→ **Required work**: Hand back the entries exactly as written, minus every picture.

[Records]

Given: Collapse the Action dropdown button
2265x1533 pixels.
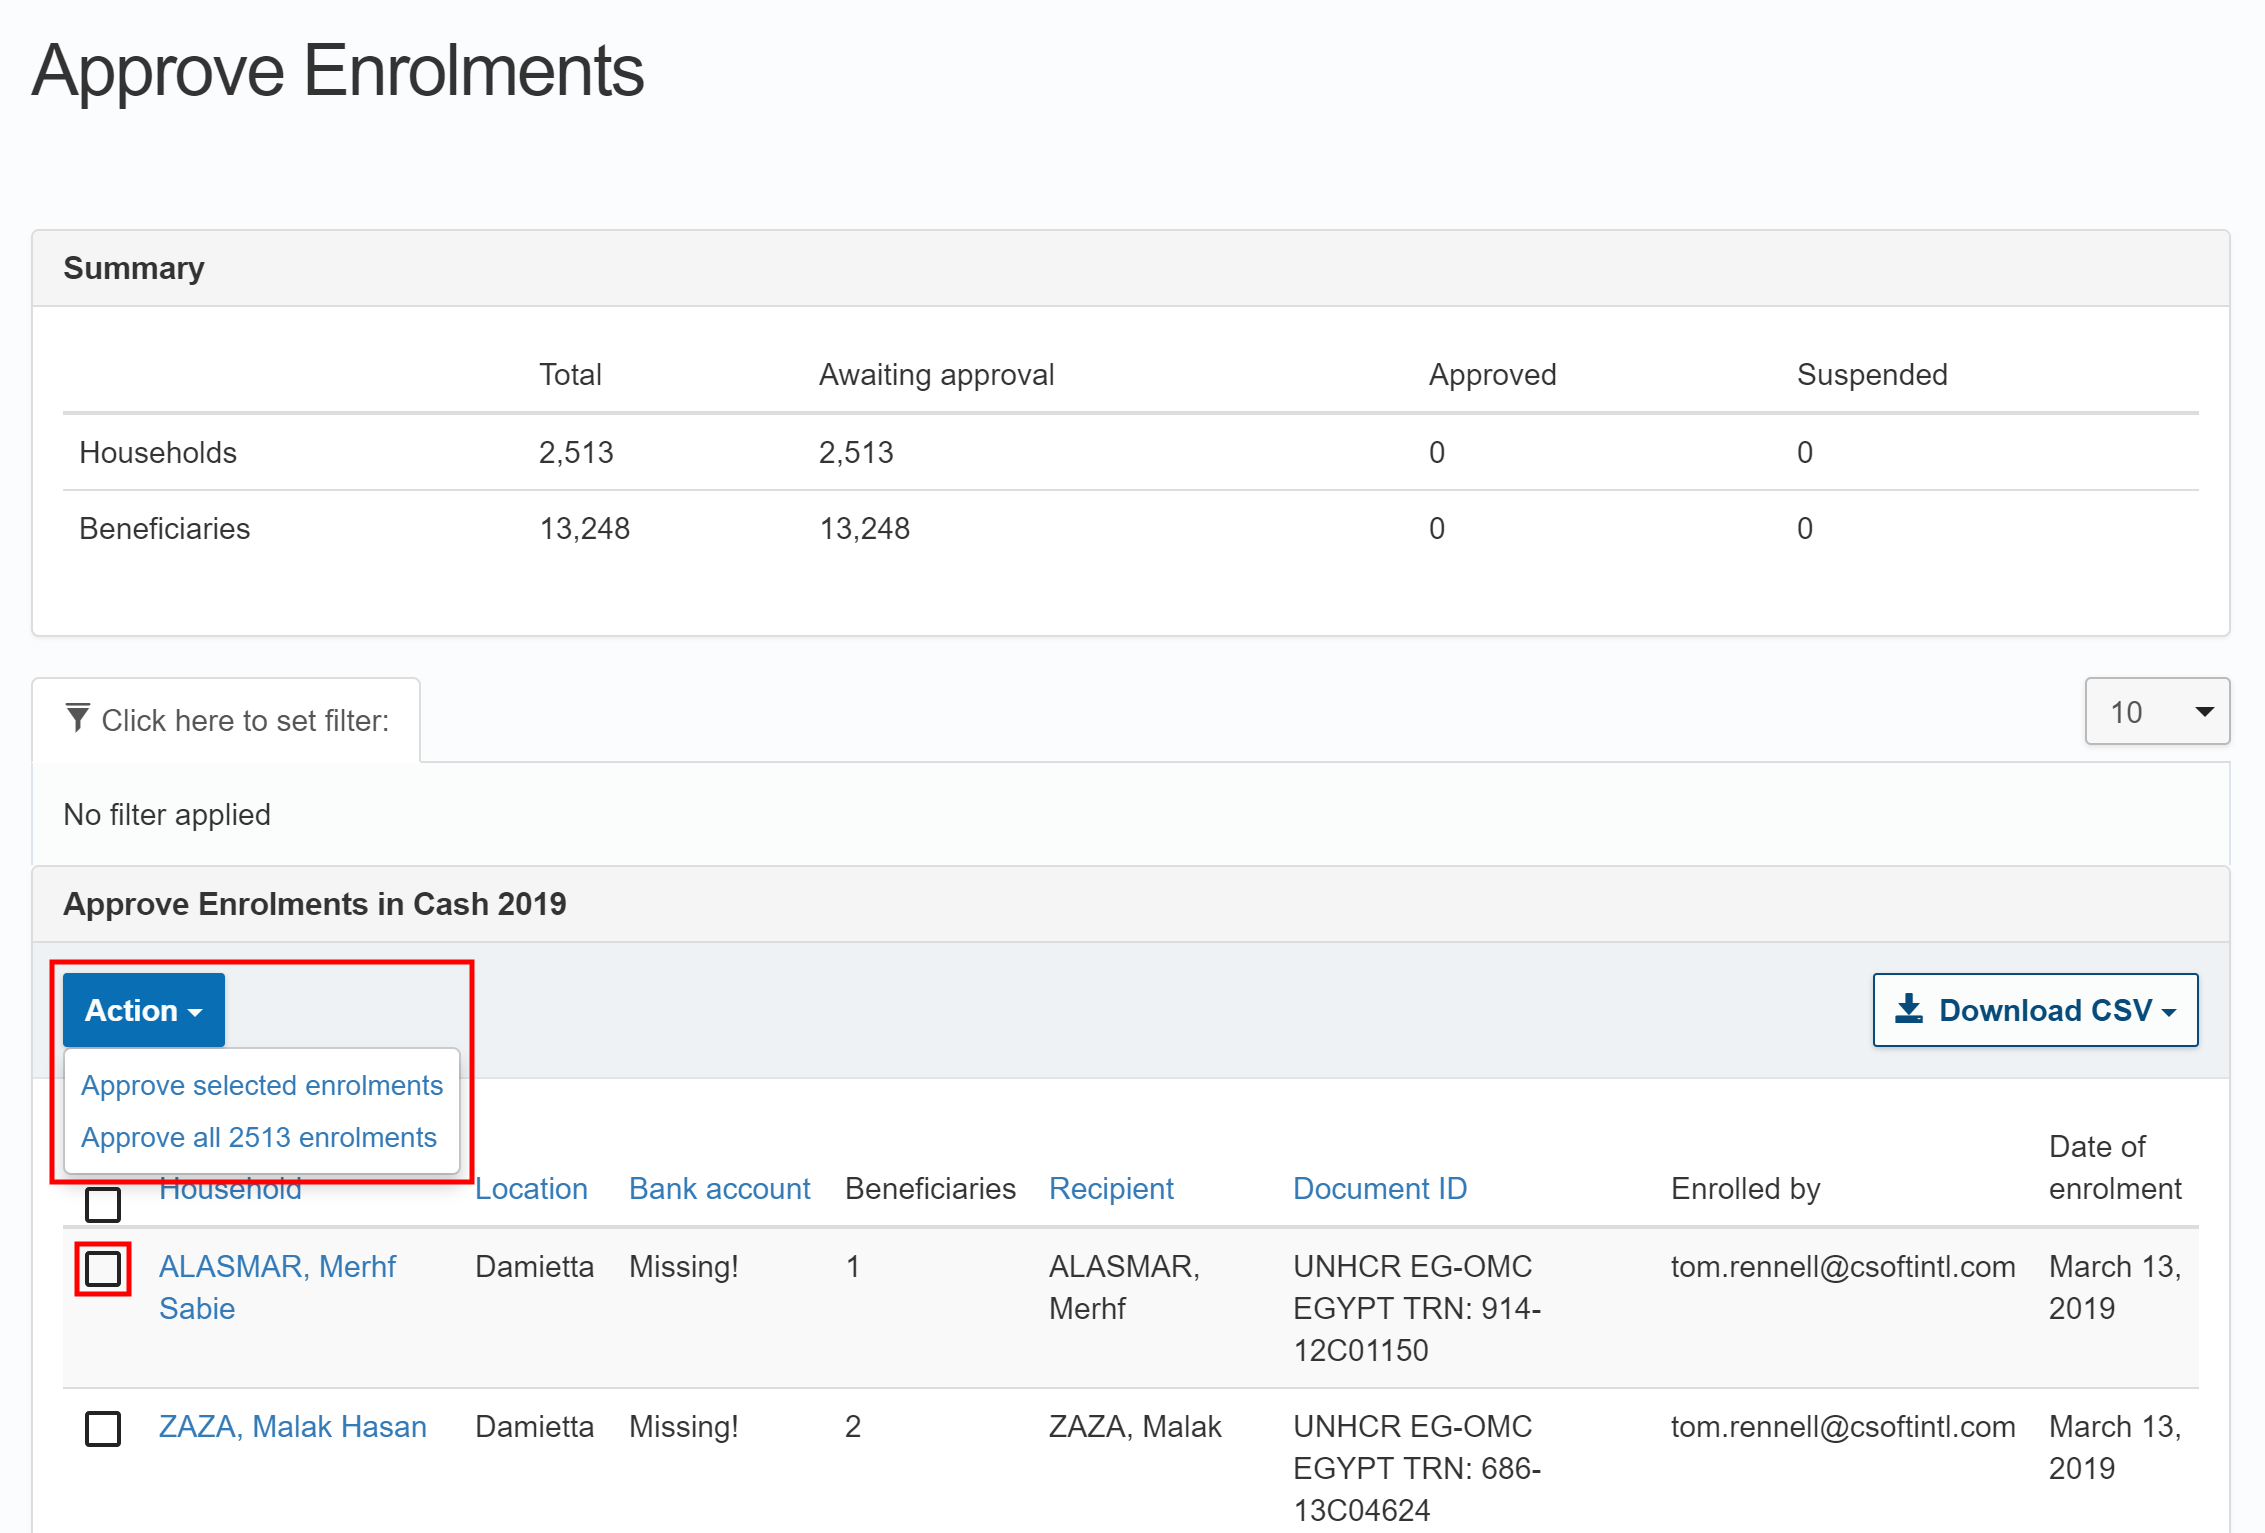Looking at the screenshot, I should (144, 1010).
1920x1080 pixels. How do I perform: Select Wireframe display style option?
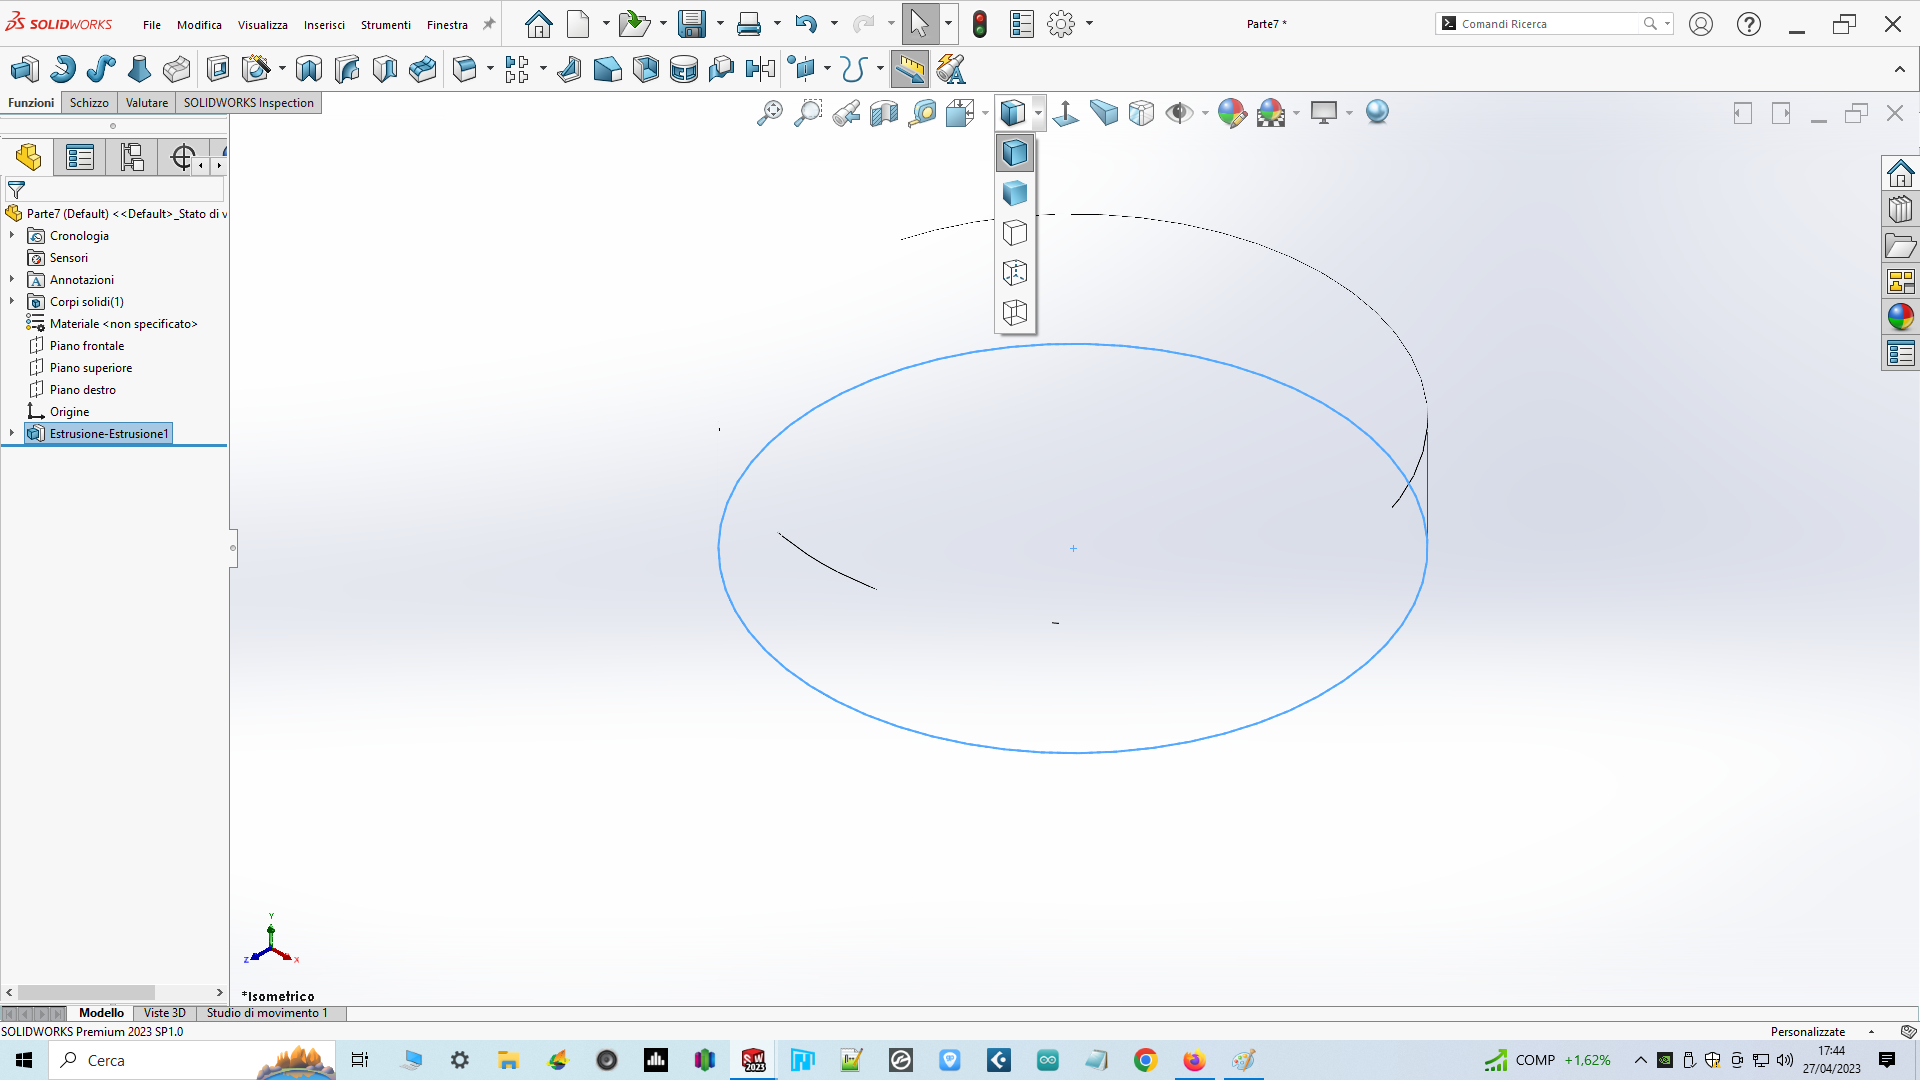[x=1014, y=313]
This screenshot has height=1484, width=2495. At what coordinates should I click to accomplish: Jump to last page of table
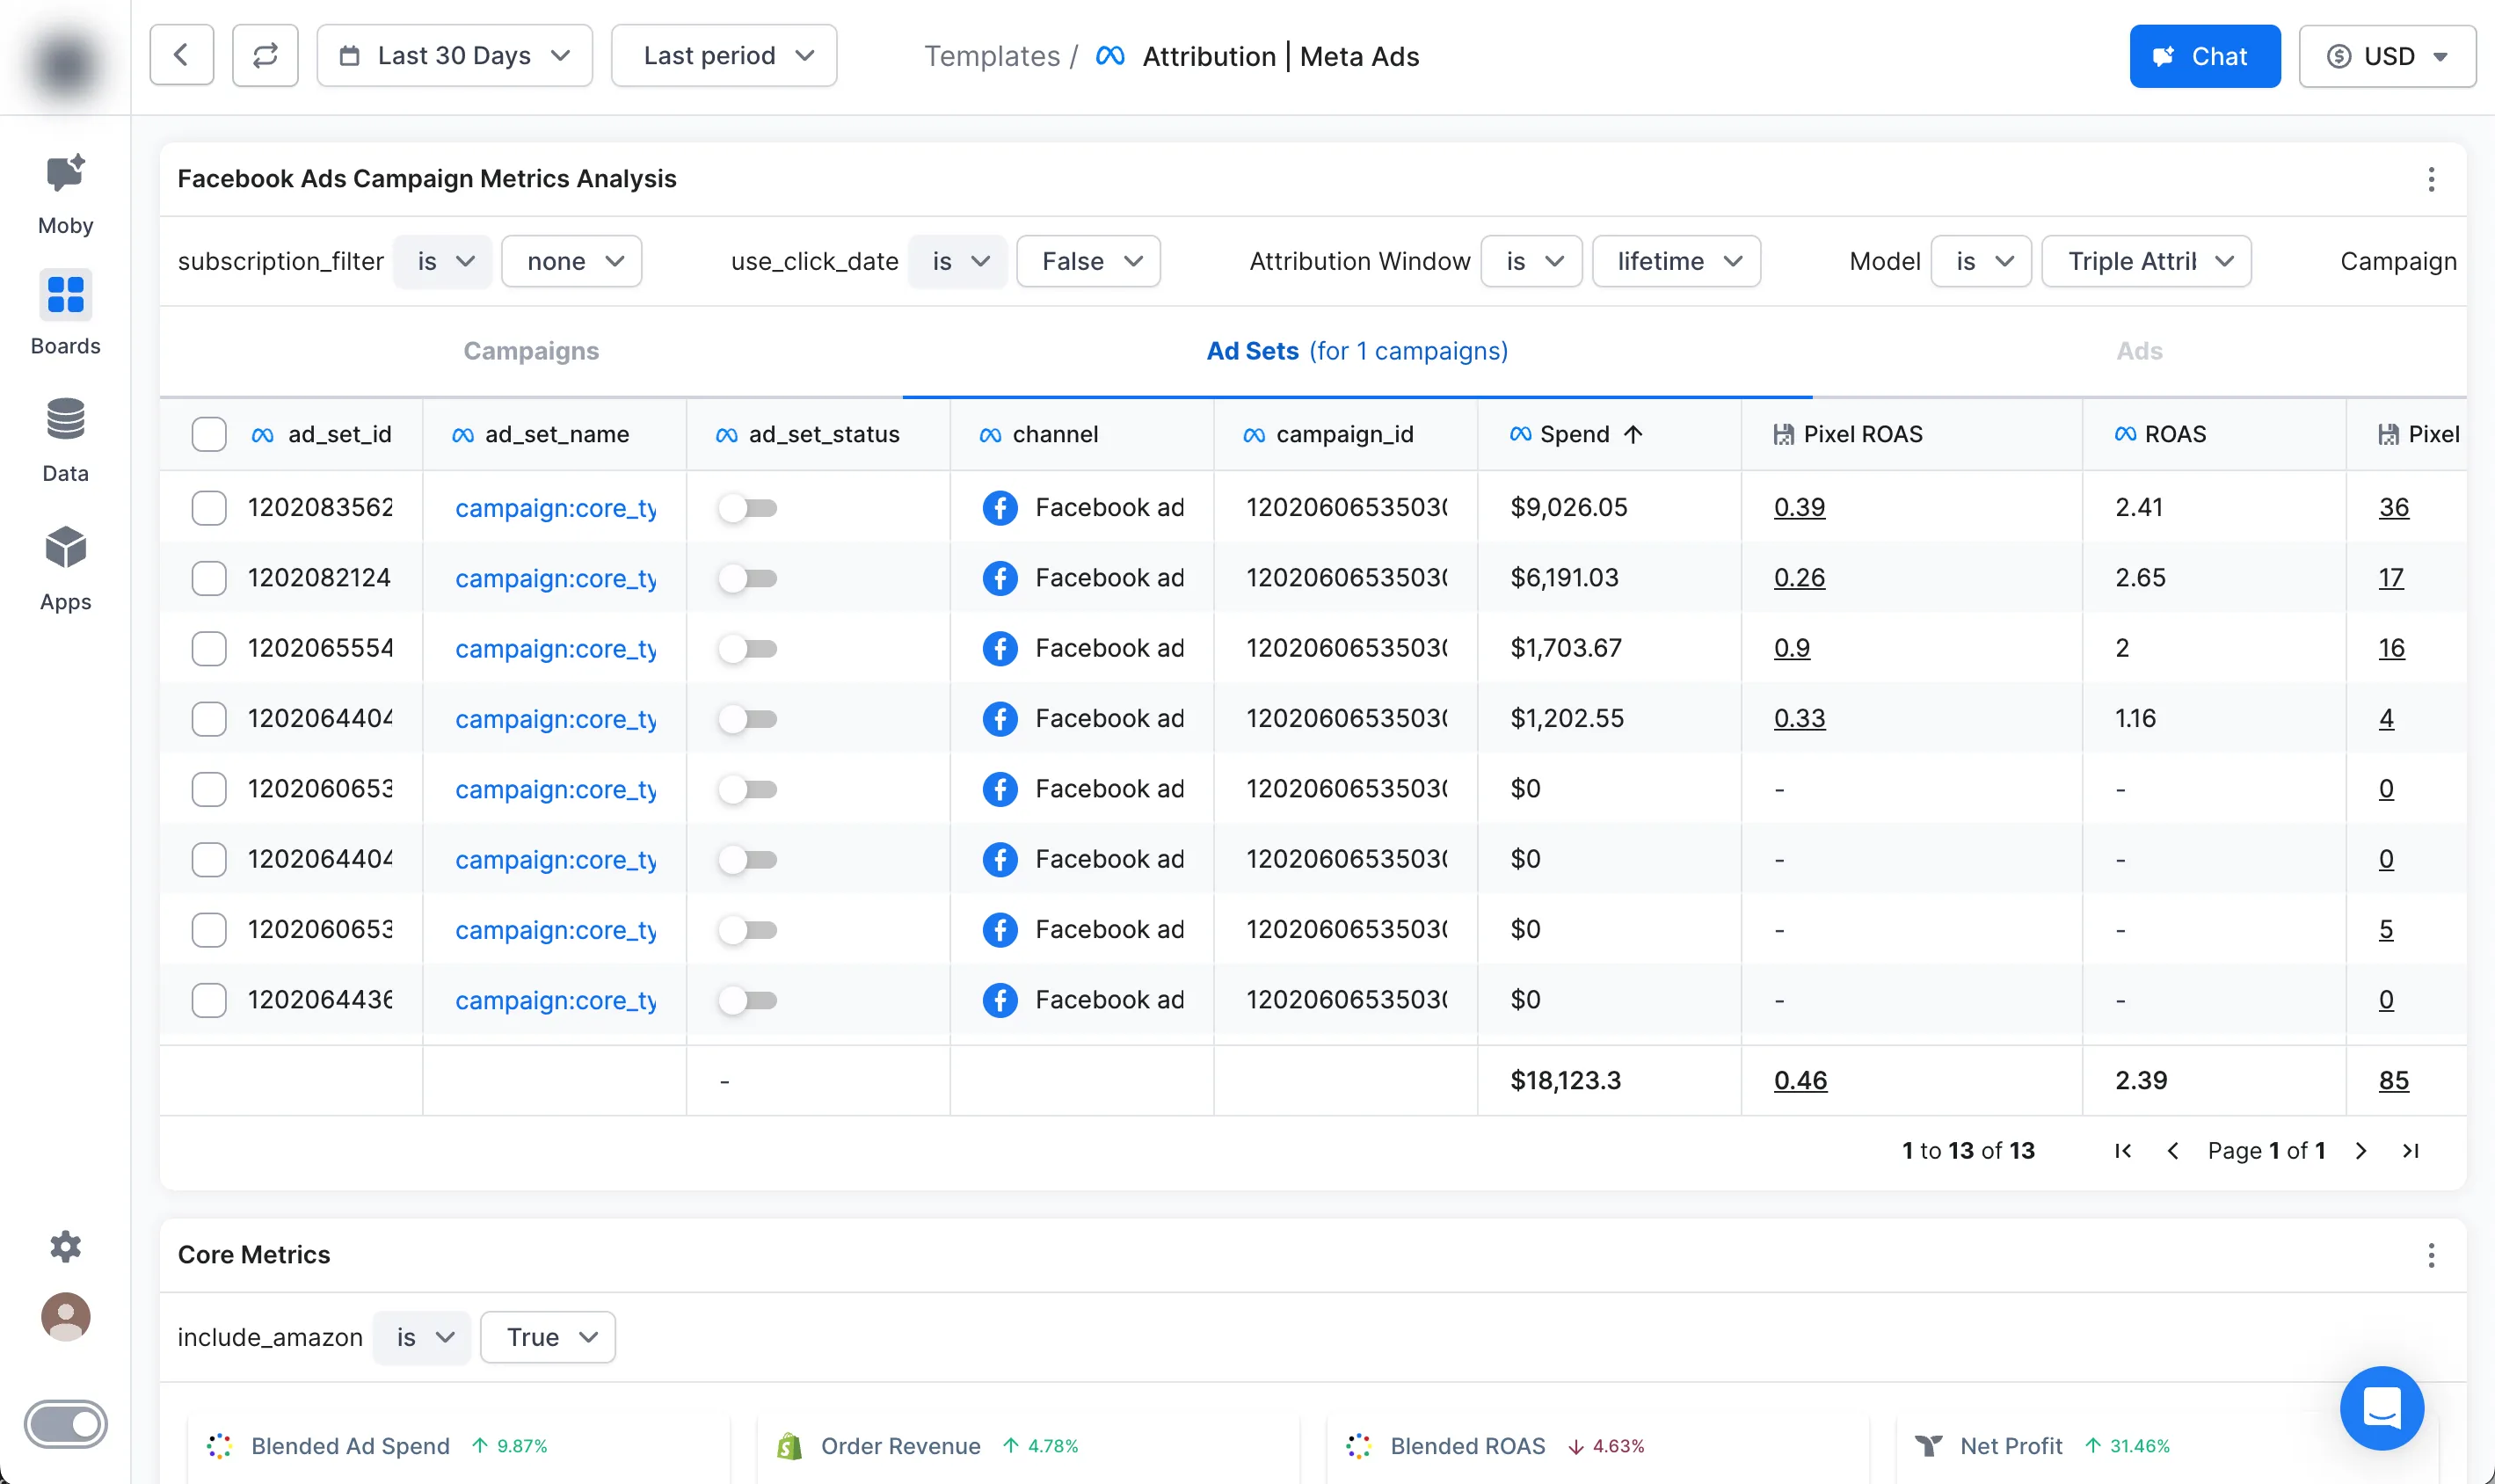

[/Records]

→ **Exercise response**:
Given: Collapse the Action dropdown button
2265x1533 pixels.
Looking at the screenshot, I should (144, 1010).
1920x1080 pixels. How do I perform: Select Wireframe display style option?
[x=1014, y=313]
This screenshot has height=1484, width=2495. At what coordinates should I click to accomplish: Jump to last page of table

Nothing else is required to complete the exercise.